# greensmower ???



## wrxz24 (Jun 1, 2009)

I just became the new owner of a Jacobsen 22 greens mower with a Honda 2 cycle engine. It has a mikuni carb with 2 screw adjustments. The machine starts and runs but it surges at idle. What should the adjustments be for I presume the idle and fuel screws. Which is which? the one close to the engine is...the one closer to the air filter housing is... 

Thanks in advance


----------



## rotti1968 (Apr 26, 2009)

Thats an interesting item to become an owner of ...... Are you sure its a honda and not a robin ? I belive but could be wrong the pgms came with a robin 2 stroke and then they switch over to the honda gx120 4 stroke engine.


----------



## wrxz24 (Jun 1, 2009)

rotti1968 said:


> Thats an interesting item to become an owner of ...... Are you sure its a honda and not a robin ? I belive but could be wrong the pgms came with a robin 2 stroke and then they switch over to the honda gx120 4 stroke engine.
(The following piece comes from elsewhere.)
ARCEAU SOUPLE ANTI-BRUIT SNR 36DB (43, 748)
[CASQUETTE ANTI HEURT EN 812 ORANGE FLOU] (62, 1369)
The owners manual says it's a honda but there is no reference of a Honda anywhere on it. It is a 2 stroke. Comes with a mikuni carb. Nice machine otherwise.


----------



## rotti1968 (Apr 26, 2009)

wrxz24 said:


> The owners manual says it's a honda but there is no reference of a Honda anywhere on it. It is a 2 stroke. Comes with a mikuni carb. Nice machine otherwise.


Can you post a pic ?


----------



## wrxz24 (Jun 1, 2009)

rotti1968 said:


> Can you post a pic ?


I'll take pics tonight and post them. It may be a robin as my model number says it A984H motor.


----------



## rotti1968 (Apr 26, 2009)

ok that is a robin/jacobsen engine:>****Turn the Idle Air and Main Air Mixture Screws In Until SNUG **Do Not Jam** Then Reverse Both Screws 1 1/2 Turns. Holding the Throttle Full Open, Start the Engine. Turn the Main Air Mixture Screw Clockwise Until Proper Revs are Obtained. Occasionally you May have to Turn this Counter Clockwise to Achieve the Proper Revs. Now Allow the Engine to Idle. Set the Engine Idle Screw (Not Idle Air) so the Engine will Stay Running if Required. Now Set the Idle Air Mixture Screw so there is No Hesitation when Throttling from Idle to Full Throttle. Reset the Engine Idle if Required.****


----------



## wrxz24 (Jun 1, 2009)

rotti1968 said:


> ok that is a robin/jacobsen engine:>****Turn the Idle Air and Main Air Mixture Screws In Until SNUG **Do Not Jam** Then Reverse Both Screws 1 1/2 Turns. Holding the Throttle Full Open, Start the Engine. Turn the Main Air Mixture Screw Clockwise Until Proper Revs are Obtained. Occasionally you May have to Turn this Counter Clockwise to Achieve the Proper Revs. Now Allow the Engine to Idle. Set the *Engine Idle Screw (Not Idle Air) *so the Engine will Stay Running if Required. Now Set the Idle Air Mixture Screw so there is No Hesitation when Throttling from Idle to Full Throttle. Reset the Engine Idle if Required.****


Which adjustment is which. I see two set screws but should there be three? Idle air, main air mixture, and .... the Engine Idle. Thanks in advance.


----------



## rotti1968 (Apr 26, 2009)

Ok you have 2 screws, one should be your idle adjustment, this one should make contact with the trottle arm ? the other is your air adjustment(pilot screw) and that should be near the carb mount ? It would be the same base setting for the one near the mount 1.5 turns out then go from there to get it to run smooth. I dont know what the top and low end rpms are for this engine .


----------



## wrxz24 (Jun 1, 2009)

rotti1968 said:


> Ok you have 2 screws, one should be your idle adjustment, this one should make contact with the trottle arm ? the other is your air adjustment(pilot screw) and that should be near the carb mount ? It would be the same base setting for the one near the mount 1.5 turns out then go from there to get it to run smooth. I dont know what the top and low end rpms are for this engine .


Thanks. I am going to clean the carb first and then do this. I will keep you guys posted.


----------



## wrxz24 (Jun 1, 2009)

Well, I cleaned the carb w/o taking it off by soaking the jets in carb cleaner, sprayed cleaner into all the orfices, cleaned out gas tank, etc. Put it all back together and started it up. She ran like a top. Stopped the engine to put more gas in and the surging started again.... I guess I will pull the carb and soak the entire body. 
Also, does anyone know the spark plug gap for this engine? Thanks in advance.


----------